Obstructive Sleep Apnea Syndrome: Basic Information on Causes, Symptoms, Diagnosis and Treatment

Obstructive sleep apnea syndrome is one of the most common forms of sleep apnea, a condition marked by repeated pauses in breathing during sleep. The flow of air either stops or slows down because the air passage is either blocked, narrowed or has become floppy.

The condition is associated with reduction in blood oxygen saturation because of reduced airflow through the air pipe. It happens when the muscles of the upper respiratory tract relaxes and collapses. The narrowing of the air passage can be due to obstructions created by excess tissues in the airway, enlarged tonsils, large tongue; defective anatomical structures of the jaw, etc. Other than the respiratory tract, the obstruction can also be located in the nasal passage.

What causes obstructive sleep apnea syndrome? 

During sleep all the muscles of the body become relaxed. This also includes muscles directly responsible for breathing and keeping the airway open for allowing air to flow through. While in a relaxed state these muscles may collapse and cause obstruction in the airway. There are various reasons for the muscle to become weak and flaccid. These include obesity, consumption of alcohol, wrong sleeping posture, etc.

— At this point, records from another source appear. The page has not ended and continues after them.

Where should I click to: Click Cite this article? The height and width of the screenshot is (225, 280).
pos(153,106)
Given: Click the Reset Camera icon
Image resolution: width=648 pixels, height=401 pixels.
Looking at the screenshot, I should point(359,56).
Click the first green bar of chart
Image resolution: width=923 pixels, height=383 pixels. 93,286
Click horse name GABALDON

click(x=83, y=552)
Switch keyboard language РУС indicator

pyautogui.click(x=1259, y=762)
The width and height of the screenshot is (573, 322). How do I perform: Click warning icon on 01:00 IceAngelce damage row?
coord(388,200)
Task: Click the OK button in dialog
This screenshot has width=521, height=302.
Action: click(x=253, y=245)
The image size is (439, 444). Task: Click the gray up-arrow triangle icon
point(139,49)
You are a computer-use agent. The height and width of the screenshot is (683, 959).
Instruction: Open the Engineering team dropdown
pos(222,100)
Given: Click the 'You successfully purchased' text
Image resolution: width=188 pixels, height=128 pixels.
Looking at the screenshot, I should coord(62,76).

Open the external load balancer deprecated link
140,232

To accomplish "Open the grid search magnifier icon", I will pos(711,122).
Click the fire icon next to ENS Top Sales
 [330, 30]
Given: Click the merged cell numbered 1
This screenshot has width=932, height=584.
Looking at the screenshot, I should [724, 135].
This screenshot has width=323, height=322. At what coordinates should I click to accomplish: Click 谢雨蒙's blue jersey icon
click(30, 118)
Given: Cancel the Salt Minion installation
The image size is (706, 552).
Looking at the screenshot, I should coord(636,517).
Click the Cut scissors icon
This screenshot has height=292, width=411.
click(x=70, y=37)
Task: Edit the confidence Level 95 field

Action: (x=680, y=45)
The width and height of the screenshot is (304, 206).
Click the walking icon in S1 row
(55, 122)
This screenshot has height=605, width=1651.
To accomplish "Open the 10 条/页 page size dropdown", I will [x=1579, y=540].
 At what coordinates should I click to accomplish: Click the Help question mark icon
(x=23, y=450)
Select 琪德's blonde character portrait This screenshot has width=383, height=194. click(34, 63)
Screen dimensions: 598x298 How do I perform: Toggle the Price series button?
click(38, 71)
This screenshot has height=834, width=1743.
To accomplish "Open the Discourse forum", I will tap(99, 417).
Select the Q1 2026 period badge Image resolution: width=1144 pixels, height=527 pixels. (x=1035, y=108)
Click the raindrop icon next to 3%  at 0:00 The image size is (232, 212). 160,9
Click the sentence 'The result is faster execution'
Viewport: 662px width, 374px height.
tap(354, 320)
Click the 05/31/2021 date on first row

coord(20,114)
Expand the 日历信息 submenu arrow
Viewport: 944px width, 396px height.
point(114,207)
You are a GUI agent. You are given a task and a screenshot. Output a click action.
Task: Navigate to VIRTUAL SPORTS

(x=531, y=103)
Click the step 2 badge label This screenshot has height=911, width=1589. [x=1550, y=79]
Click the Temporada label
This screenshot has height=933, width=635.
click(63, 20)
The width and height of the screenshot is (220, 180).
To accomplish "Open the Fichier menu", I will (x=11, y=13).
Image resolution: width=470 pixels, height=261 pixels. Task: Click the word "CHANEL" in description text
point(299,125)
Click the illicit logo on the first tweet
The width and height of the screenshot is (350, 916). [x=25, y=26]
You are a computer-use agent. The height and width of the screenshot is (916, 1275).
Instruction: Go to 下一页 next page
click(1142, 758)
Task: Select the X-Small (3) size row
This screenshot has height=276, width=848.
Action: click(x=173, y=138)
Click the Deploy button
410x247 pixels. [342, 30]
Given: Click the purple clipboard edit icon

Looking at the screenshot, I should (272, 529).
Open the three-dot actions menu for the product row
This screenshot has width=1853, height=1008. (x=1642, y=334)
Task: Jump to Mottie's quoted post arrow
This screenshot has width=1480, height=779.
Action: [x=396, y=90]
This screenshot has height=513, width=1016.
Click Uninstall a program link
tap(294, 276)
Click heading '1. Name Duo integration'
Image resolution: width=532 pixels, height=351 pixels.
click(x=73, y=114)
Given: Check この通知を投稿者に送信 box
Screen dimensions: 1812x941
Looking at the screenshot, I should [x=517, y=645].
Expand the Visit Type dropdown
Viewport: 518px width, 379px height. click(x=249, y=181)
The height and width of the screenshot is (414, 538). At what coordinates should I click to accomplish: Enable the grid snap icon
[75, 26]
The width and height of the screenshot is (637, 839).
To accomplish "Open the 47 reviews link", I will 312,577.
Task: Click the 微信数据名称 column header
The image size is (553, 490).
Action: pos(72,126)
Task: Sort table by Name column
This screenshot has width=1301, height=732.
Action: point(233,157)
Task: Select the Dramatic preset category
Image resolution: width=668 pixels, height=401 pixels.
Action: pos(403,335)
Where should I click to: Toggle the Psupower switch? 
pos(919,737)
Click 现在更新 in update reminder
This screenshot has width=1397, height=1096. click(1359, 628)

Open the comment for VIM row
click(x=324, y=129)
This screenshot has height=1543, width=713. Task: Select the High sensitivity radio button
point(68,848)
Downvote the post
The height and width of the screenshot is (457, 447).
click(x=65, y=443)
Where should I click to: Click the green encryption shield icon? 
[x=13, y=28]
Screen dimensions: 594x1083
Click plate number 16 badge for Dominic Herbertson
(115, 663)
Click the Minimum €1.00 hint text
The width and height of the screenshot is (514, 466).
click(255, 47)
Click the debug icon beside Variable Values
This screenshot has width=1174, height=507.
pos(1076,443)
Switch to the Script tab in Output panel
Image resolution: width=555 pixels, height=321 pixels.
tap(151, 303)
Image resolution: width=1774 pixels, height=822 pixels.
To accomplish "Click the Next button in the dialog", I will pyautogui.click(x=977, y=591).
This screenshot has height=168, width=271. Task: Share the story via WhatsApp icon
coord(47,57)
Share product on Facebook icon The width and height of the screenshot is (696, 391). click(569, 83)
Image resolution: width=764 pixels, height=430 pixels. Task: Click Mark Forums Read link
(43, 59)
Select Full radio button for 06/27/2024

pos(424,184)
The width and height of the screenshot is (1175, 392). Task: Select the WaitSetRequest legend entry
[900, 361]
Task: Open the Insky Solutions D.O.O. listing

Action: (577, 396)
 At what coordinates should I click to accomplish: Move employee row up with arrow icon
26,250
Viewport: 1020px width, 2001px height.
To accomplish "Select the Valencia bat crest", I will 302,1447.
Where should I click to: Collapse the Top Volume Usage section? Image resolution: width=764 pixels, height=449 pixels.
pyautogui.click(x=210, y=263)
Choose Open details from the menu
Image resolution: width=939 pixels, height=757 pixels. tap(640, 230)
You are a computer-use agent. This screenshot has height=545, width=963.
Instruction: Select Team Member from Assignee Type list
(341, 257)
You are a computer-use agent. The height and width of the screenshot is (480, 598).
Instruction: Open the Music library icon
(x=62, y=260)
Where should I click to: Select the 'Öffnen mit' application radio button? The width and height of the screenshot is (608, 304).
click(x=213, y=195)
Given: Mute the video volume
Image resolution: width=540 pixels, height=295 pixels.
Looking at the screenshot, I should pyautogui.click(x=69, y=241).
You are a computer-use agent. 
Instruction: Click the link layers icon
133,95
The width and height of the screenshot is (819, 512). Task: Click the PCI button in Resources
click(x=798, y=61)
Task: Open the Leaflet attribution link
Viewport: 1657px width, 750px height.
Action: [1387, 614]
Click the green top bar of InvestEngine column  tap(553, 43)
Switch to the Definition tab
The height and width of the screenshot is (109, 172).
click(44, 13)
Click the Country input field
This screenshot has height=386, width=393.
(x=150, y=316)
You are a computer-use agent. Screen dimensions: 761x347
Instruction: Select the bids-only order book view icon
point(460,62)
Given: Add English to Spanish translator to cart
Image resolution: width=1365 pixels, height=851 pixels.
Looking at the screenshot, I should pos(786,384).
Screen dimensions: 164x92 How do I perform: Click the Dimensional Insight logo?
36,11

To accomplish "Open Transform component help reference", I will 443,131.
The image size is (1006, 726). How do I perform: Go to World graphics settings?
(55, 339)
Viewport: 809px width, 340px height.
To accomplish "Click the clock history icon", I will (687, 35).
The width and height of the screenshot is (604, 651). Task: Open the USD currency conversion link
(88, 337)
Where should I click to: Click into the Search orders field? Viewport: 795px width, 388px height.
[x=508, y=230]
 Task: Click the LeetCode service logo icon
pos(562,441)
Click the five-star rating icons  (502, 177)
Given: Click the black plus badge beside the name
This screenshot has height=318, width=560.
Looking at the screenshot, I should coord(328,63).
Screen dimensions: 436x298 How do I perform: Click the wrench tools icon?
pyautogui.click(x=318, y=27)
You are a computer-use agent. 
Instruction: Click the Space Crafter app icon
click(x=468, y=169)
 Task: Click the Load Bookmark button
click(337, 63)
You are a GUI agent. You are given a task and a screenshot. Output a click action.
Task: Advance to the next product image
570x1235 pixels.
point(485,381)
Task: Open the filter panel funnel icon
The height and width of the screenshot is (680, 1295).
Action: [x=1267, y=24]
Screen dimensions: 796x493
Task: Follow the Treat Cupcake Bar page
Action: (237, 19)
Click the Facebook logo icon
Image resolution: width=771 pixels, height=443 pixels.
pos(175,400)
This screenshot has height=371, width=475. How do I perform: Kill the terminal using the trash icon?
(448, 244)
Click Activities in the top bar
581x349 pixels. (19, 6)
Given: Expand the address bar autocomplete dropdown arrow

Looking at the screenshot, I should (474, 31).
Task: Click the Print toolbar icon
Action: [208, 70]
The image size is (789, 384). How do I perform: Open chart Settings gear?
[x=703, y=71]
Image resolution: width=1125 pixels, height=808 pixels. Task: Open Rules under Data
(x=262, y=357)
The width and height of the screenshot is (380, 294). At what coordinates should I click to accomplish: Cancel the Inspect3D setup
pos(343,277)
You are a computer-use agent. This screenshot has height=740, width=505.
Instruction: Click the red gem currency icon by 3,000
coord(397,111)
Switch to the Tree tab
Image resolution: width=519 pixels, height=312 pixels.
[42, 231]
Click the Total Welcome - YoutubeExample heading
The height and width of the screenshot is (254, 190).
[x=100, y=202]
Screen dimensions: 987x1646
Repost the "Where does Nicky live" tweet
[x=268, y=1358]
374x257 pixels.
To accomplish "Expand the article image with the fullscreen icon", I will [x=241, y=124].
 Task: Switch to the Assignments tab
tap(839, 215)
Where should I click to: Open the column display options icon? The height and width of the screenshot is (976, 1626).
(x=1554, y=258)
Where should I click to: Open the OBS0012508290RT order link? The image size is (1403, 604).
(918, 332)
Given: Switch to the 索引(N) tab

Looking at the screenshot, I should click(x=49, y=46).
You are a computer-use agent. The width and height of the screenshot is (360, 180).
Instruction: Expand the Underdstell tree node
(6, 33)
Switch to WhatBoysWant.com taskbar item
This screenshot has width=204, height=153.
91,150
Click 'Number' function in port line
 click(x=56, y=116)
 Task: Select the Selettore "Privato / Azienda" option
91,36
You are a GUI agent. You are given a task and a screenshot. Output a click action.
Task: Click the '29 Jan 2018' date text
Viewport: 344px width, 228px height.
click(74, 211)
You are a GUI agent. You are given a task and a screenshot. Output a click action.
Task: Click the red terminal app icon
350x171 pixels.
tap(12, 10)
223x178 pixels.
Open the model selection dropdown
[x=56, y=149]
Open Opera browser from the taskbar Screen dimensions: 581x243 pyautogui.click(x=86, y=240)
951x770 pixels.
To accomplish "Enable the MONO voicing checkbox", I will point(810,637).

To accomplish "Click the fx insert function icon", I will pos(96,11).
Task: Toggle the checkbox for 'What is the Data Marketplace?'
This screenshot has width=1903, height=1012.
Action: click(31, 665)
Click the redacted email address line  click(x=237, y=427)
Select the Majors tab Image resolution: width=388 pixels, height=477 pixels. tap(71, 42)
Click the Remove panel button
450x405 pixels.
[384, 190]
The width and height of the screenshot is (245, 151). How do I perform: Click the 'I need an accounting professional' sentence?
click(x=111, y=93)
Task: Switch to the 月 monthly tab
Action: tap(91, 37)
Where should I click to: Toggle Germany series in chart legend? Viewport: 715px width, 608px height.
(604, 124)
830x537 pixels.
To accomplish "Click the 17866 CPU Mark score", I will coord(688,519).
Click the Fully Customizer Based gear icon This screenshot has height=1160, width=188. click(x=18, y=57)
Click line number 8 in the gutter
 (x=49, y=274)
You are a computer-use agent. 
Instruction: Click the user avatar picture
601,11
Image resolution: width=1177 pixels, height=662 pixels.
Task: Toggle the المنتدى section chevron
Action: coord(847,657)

Airway obstruction leading to snoring and subsequently obstructive sleep apnea syndrome can also be due to a lower jaw that is short compared to the upper jaw; large tonsils and adenoids in children; large neck or collar size, etc.

What are symptoms of obstructive sleep apnea syndrome? 

Most of the symptoms of this ailment remain unnoticed since they appear during sleep. It is usually the bed or room partner who first notices the distress that the patient is experiencing during sleep which includes:

–          Loud snoring

–          Gasping and choking during sleep

–          Intermittent pauses in breathing

Sooner than later, the patient also experiences some of the symptoms. Some of these include:

–          Excessive daytime sleepiness

–          Irrational weight gain

–          Headaches and dry mouth in the morning

–          Poor sleep quality

–          Depression, irritability, poor concentration

–          Rise in blood pressure

–          Heart burn

–          Reduced libido

How about diagnosis? 

After noting the medical history and physical examination, the mandatory diagnostic examination is called polysomnogram or overnight sleep study, where various physiological parameters are recorded during sleep including brain waves, muscle tension, eye movement, respiration, oxygen level in the blood and audio monitoring (for snoring, gasping, etc.). Other tests include arterial blood gases, Multiple Sleep Latency Test, Thyroid function test, etc.

Polysomnography results reveal the type of sleep disorder as well as severity of the condition.

How is obstructive sleep apnea syndrome treated? 

–          Mild conditions are treated with behavioral changes including weight loss, changing sleeping position, oral devices, quitting alcohol, etc.

–          Moderate conditions demand the use of CPAP (continuous positive airway pressure), a process of providing artificial ventilation to relieve breathing distress.

–          Severe conditions may demand the use of Bi-level (Bi-PAP) machine. The Bi-level machine blows air at two different pressures, unlike the CPAP that provides pressurized air on a continuous basis.

–           When none of the non-invasive treatment methods work, doctors are compelled to think of surgery as a means of treating severe sleep apnea. There are plenty of surgical options including tracheotomy, uvulopalatopharyngoplasty (UPPP), mandibular myotomy, laser assisted uvuloplasty (LAUP), radio frequency (RF) procedure or Somnoplasty, etc.